Exercise requirements:
**A)** In the post about the failed IVF cycle, why did the clinic decide not to charge the writer for that cycle? Answer in one to three sentences.
**B)** Answer these questions about the post on the failed IVF cycle, one line each:
(i) What long-held belief does the writer say they sometimes question?
(ii) Which cost of the cycle did the clinic not absorb?
(iii) What portion of the regular cost would the writer pay up front for another cycle?
**C)** Carry on the post about the failed IVF cycle from its last sentence.

Extract:
I sometimes question my long-held belief that if things are meant to be, they will happen.
Certainly, there is nothing like a failed IVF cycle to make you question that belief. But yet, I remain convinced that I will have the child (or children) that I am meant to have – maybe just not on MY time table.
I’m sure it is obvious that the result of this cycle was not as we had hoped. But, here are the bright spots:
1) We learned some new information that hopefully will help us be successful if we decide to try again.
2) I am even more convinced that my choice of clinics abroad was an excellent choice. I do not know of any other IVF clinic in the world that would have treated me so fairly and with such compassion.
In fact, due to the low chance of success with the embryos that were transferred (resulting from circumstances that no one could have anticipated), the clinic elected not to charge me a single penny. Not one. They told me I could pay them for the cycle if and when I had a viable pregnancy. So, the clinic absorbed the total cost of that cycle (aside from my medications). And furthermore, they have offered for me to come back and do another cycle but only paying 1/2 the regular cost – with the caveat that I pay the other half if (when) the pregnancy is deemed to be viable (after heartbeat, etc.).

Records:
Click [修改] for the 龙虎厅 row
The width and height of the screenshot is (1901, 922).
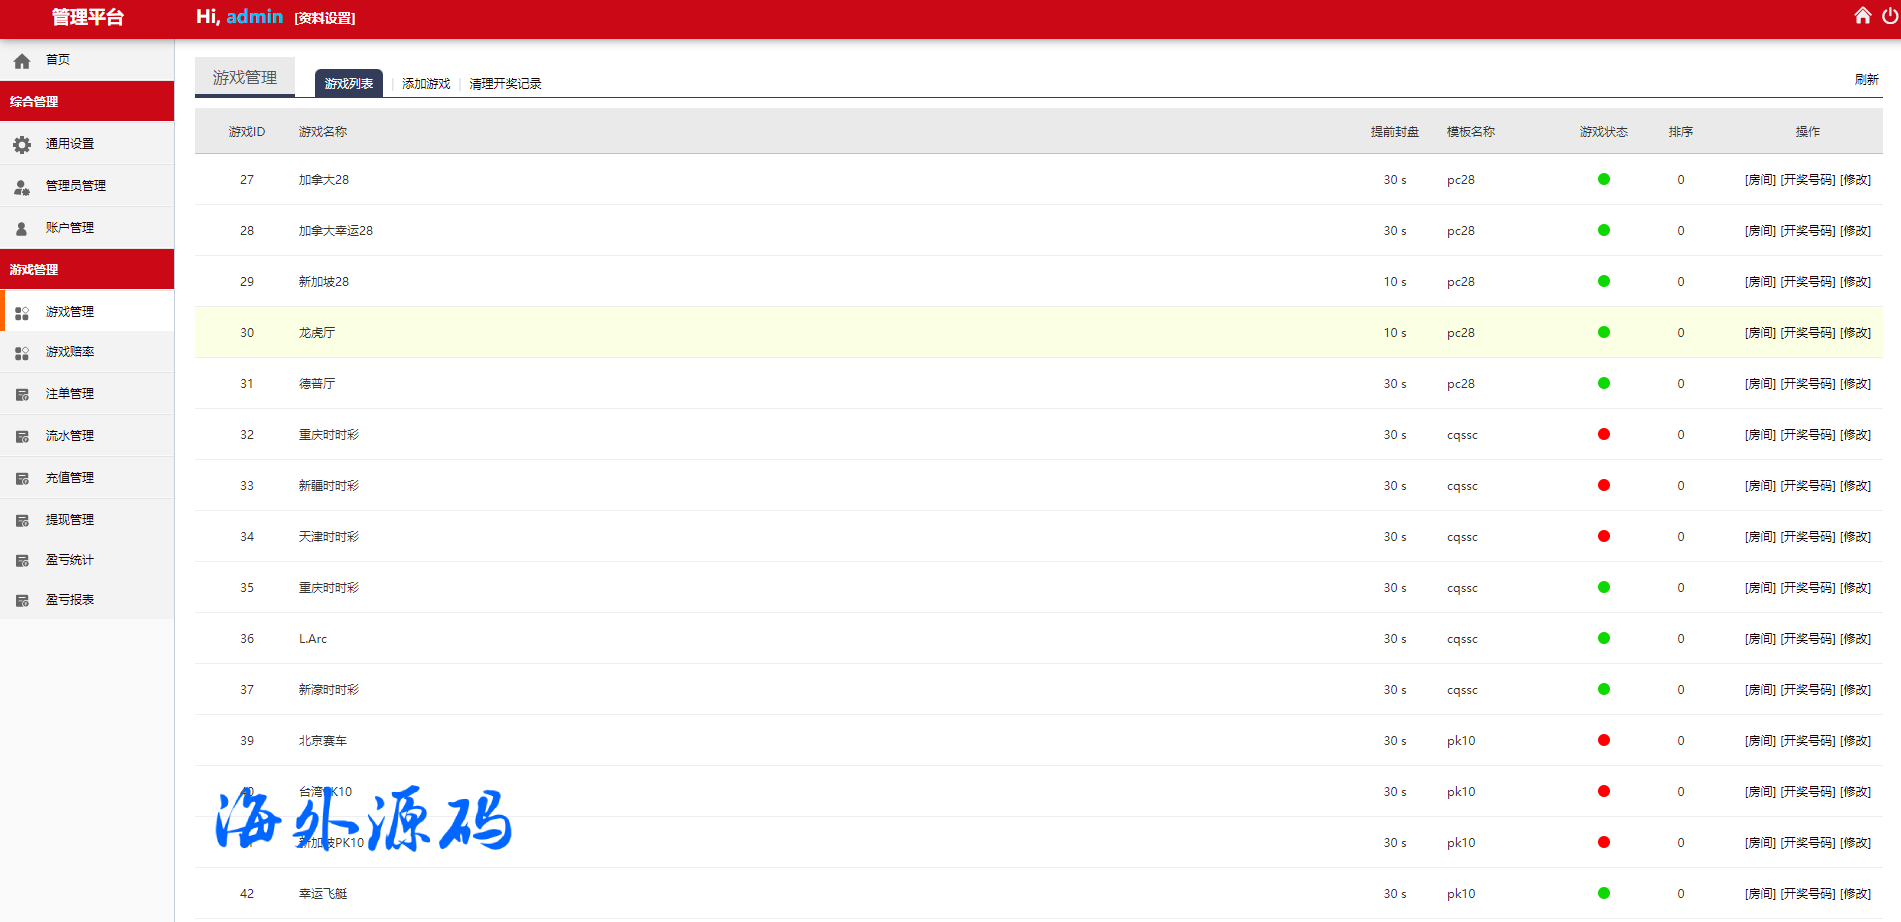tap(1855, 333)
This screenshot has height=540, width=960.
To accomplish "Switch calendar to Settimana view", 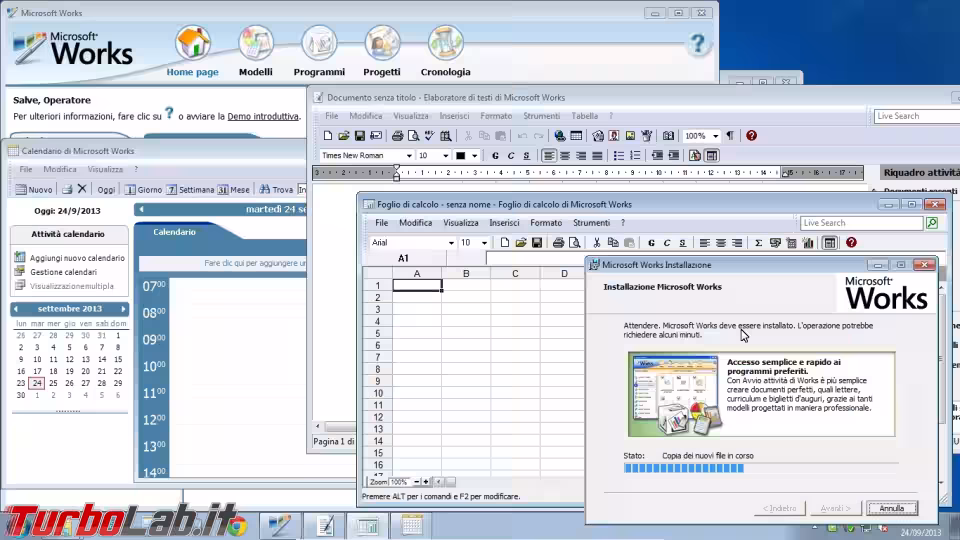I will pos(190,189).
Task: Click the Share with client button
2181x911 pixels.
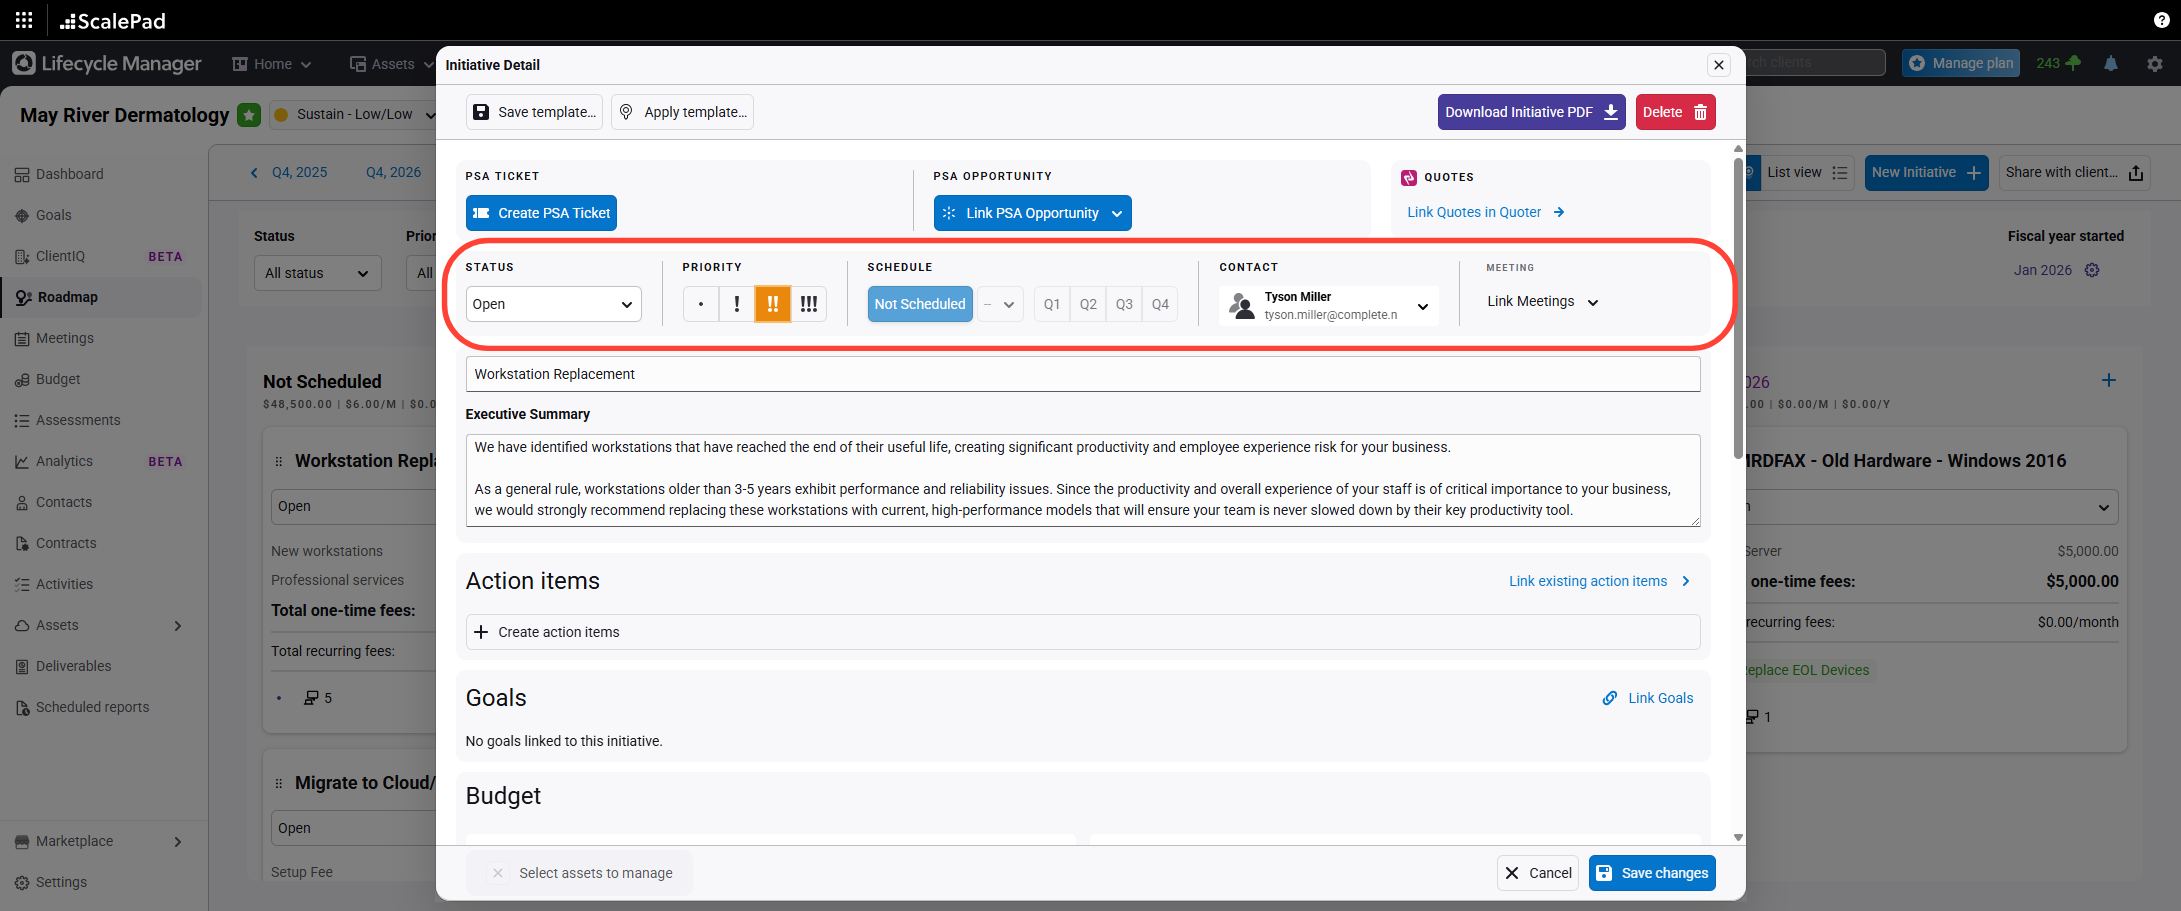Action: coord(2074,172)
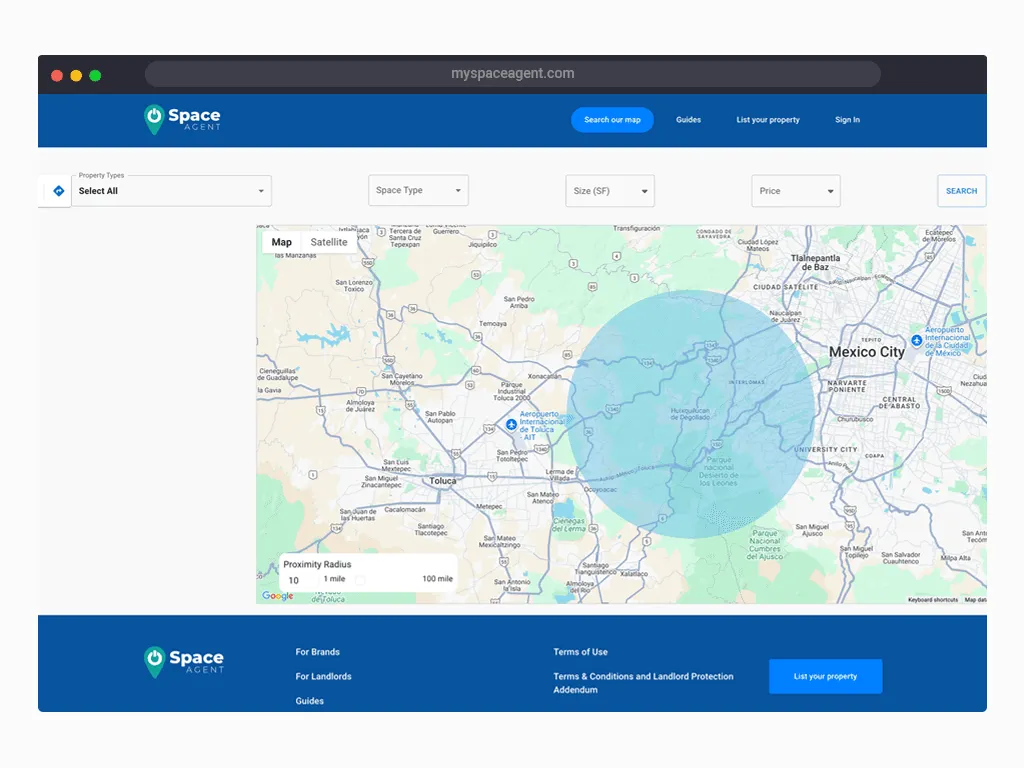Click the Toluca airport marker on the map
The height and width of the screenshot is (768, 1024).
coord(511,424)
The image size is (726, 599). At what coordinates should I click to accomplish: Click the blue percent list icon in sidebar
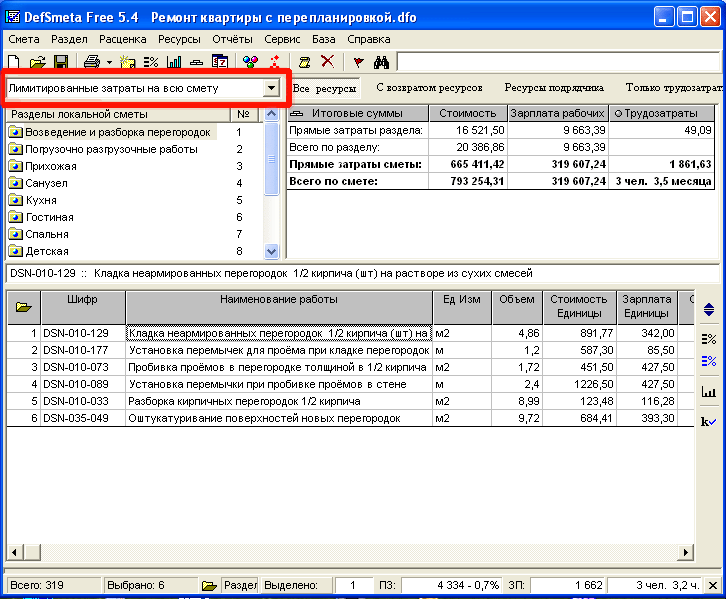709,361
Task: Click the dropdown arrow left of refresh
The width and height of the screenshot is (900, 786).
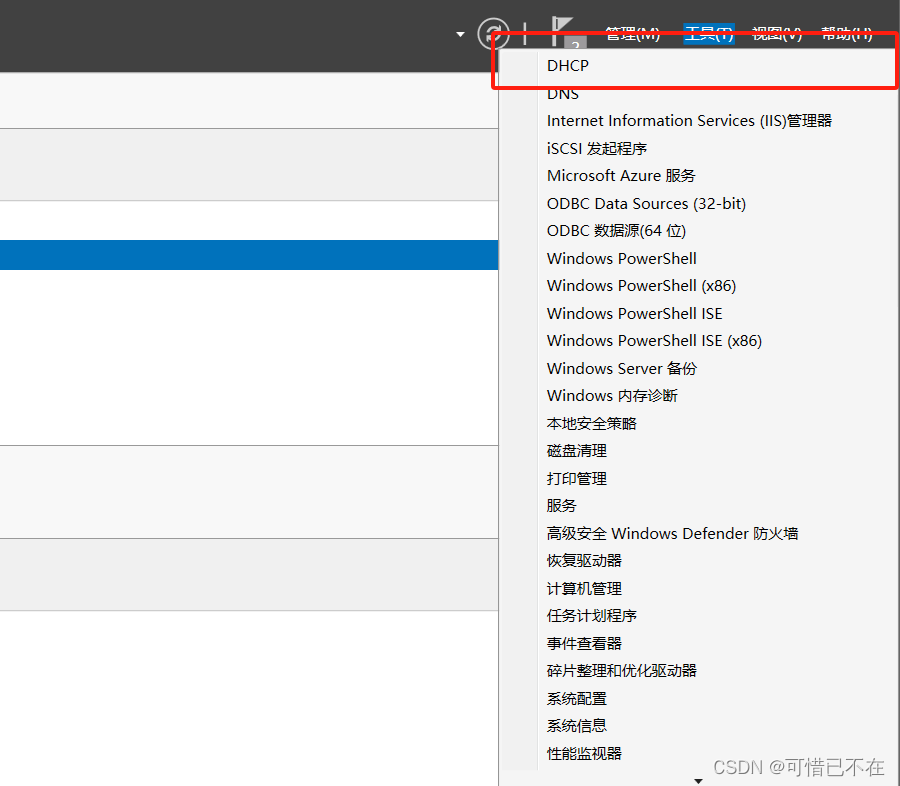Action: pyautogui.click(x=459, y=33)
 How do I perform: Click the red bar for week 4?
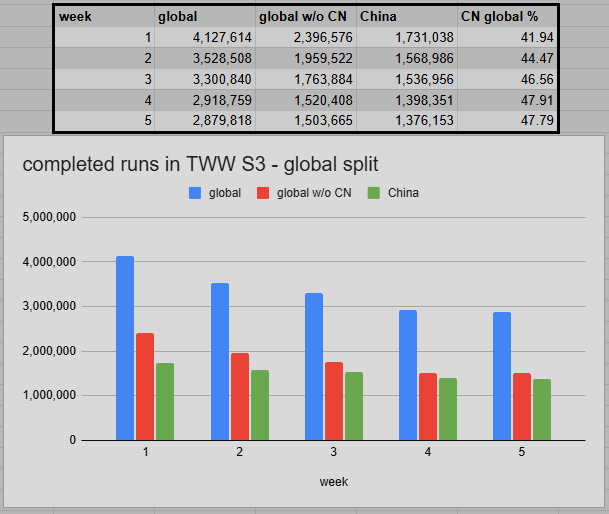(428, 406)
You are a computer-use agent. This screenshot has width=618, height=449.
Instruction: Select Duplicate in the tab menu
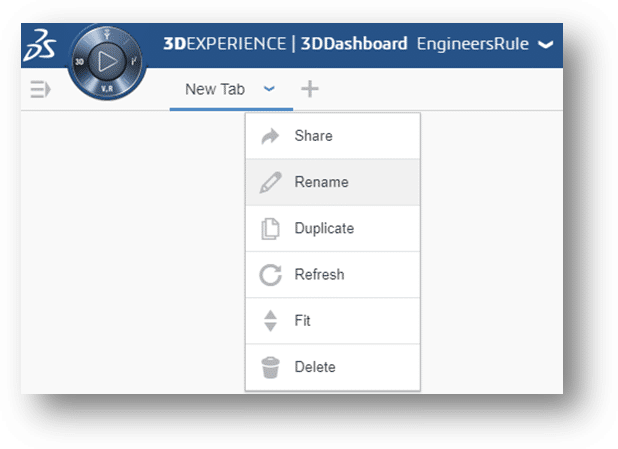324,228
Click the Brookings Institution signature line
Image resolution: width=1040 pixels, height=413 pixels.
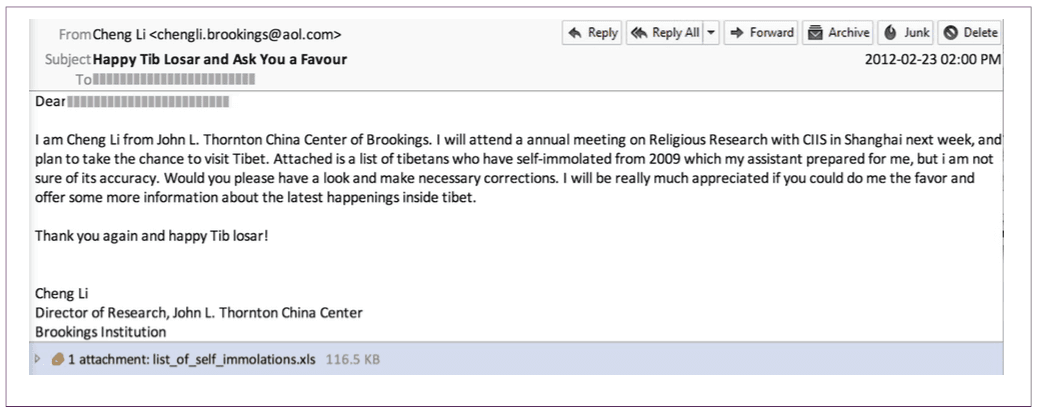(101, 331)
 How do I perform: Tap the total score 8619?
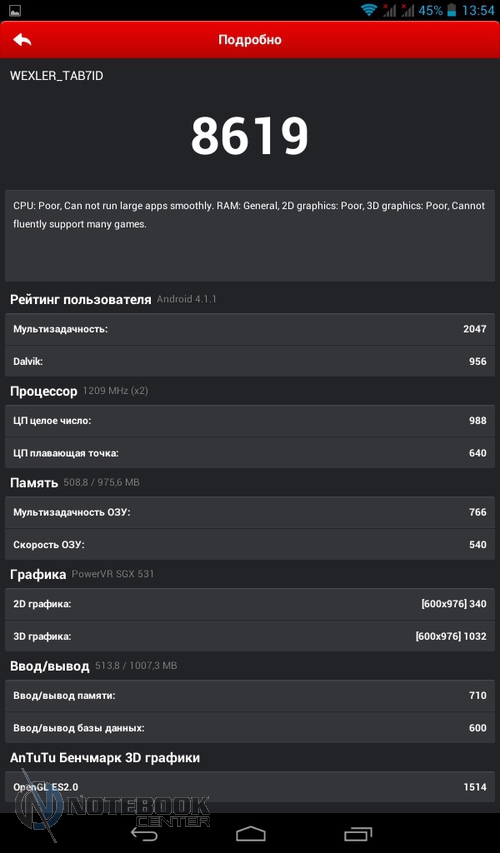click(250, 135)
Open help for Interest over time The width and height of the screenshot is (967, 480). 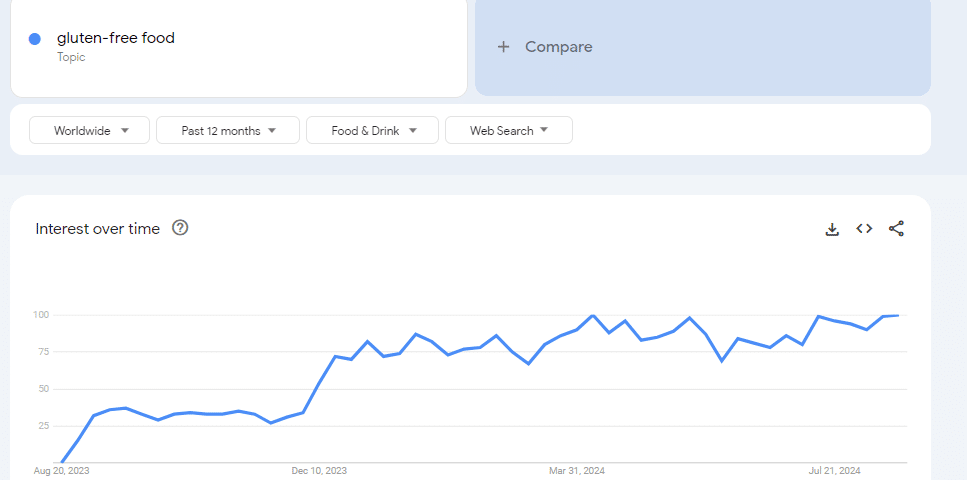180,228
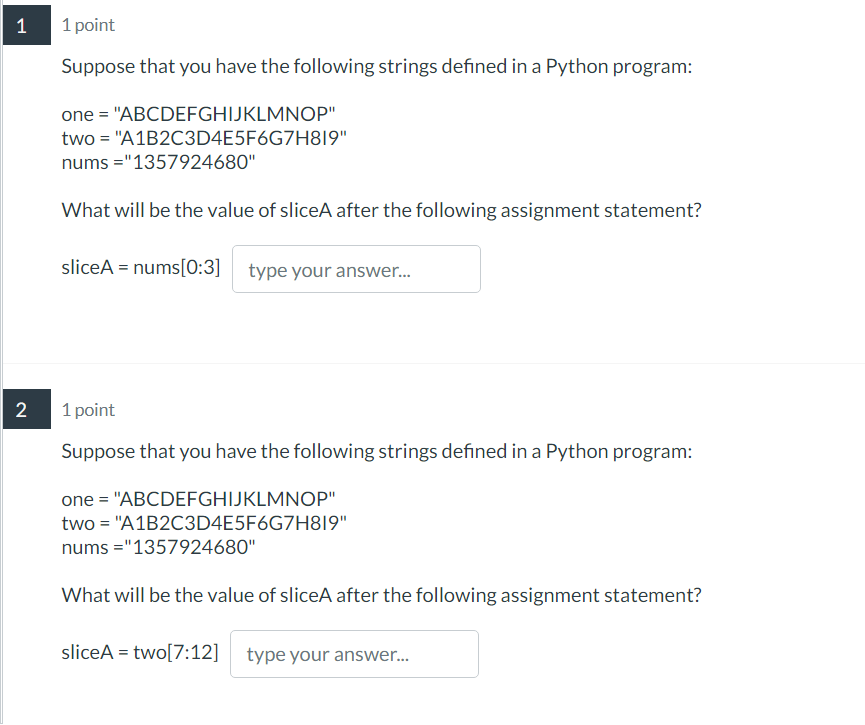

Your responses:
**A)** The clinic charged nothing because the embryos that were transferred had a low chance of success, due to circumstances no one could have anticipated. The writer would pay for the cycle only if and when there was a viable pregnancy.

**B)**
(i) The belief that if things are meant to be, they will happen.
(ii) The writer's medications.
(iii) Half of the regular cost.

**C)**
Now tell me, what clinic in the United States would offer this kind of guarantee and shared risk arrangement without charging a large premium for the shared risk guarantee? I don’t know of one.
For now, we will take some time to digest what we have learned, do some more research, then make some decisions about our future plans…in search of what we hope is meant to be.
Thinking of you as you slog through it. While I know that this was not the result you were hoping for (or that I was hoping for for you), you do have options and the opportunity to take advantage of them when you are ready. And, from the little bit I know of you, that just might be sooner than later.